Es ist der 4. Dezember 2017. Die Website des Magazins New Yorker schaltet die Short Story des aktuellen Hefts online. Sie stammt von der da noch recht unbekannten Autorin Kristen Roupenian, heißt "Cat Person" und ist die Chronik einer sehr unglücklich verlaufenden, toxischen Affäre. Sie beginnt mit den Worten: "Margot met Robert on a Wednesday night toward the end of her fall semester." Sie endet mit den Worten: "‚Answer me‘. ‚Whore.‘" Man kann die Story im Englischen noch immer online lesen – sie hat über 4,5 Millionen Views und ist offiziell das meistgelesene literarische Stück auf der New-Yorker-Website.

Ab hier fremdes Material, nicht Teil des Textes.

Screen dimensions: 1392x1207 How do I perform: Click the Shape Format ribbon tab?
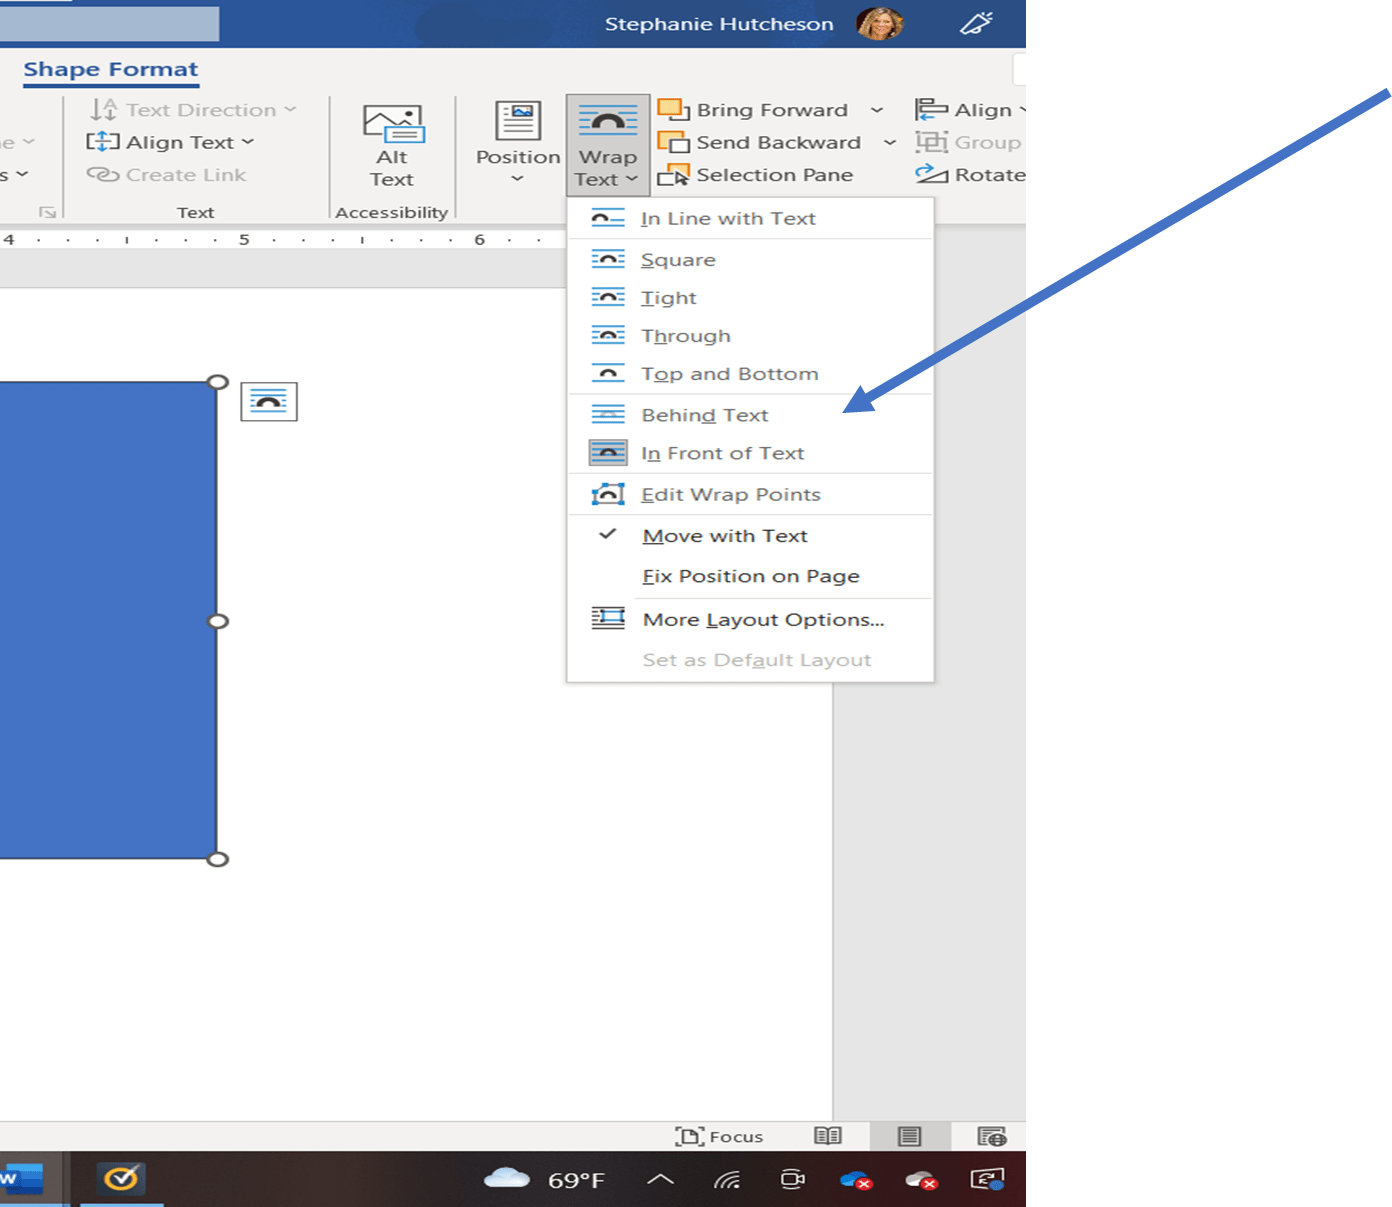click(x=110, y=69)
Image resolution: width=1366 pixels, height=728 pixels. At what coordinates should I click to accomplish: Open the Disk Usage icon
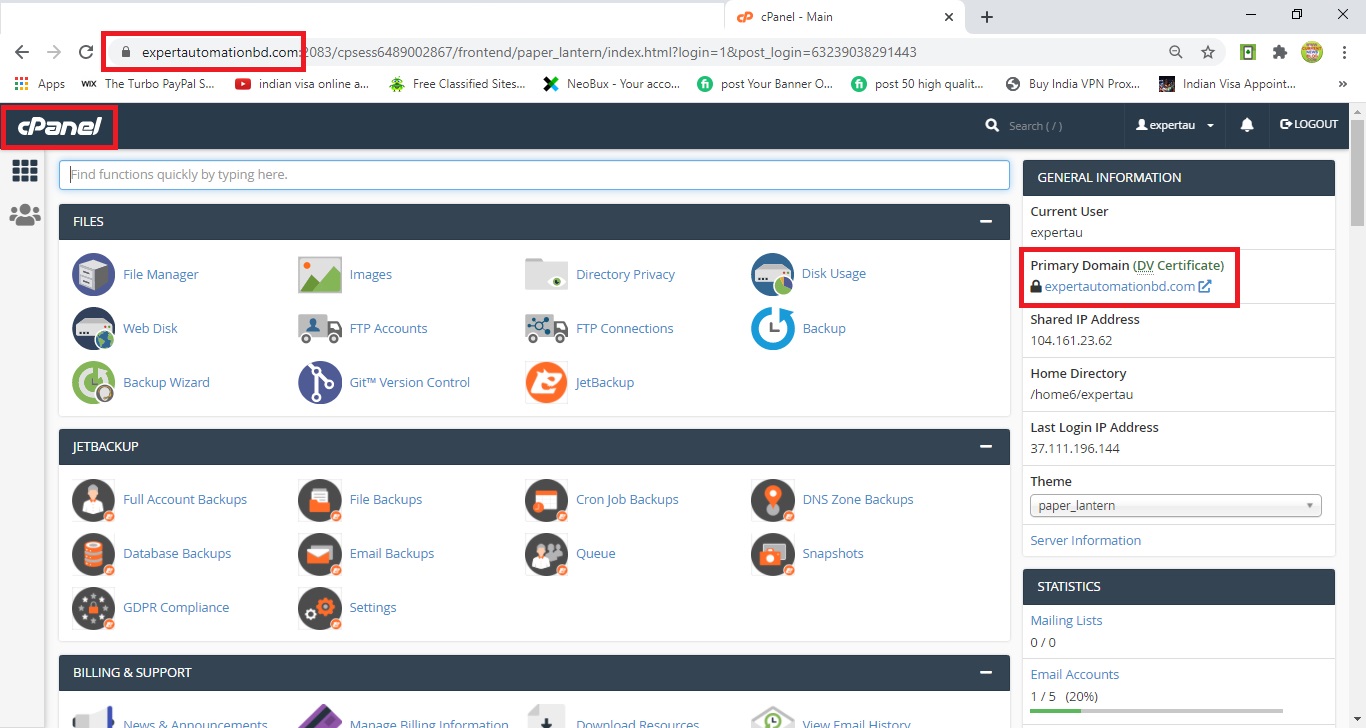click(773, 274)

Kristen Roupenian lebte zu der Zeit gerade in Ann Arbor in Michigan, wo sie ein Schreibstipendium bekommen hatte. Eine Veröffentlichung im New Yorker ist zwar allein schon, wenn sie zustande kommt, ein großer Schritt, trotzdem passierte erst einmal nicht viel. Der britischen Zeitung The Guardian erzählte die damals 37jährige Autorin wenig später: "Ich dachte mir in den drei oder vier sehr ruhigen Tagen nach der Veröffentlichung: ‚Wow, das war das Großartigste, was mir im Leben passiert ist – und nun ist es schon wieder vorbei. Dann kam der Freitag."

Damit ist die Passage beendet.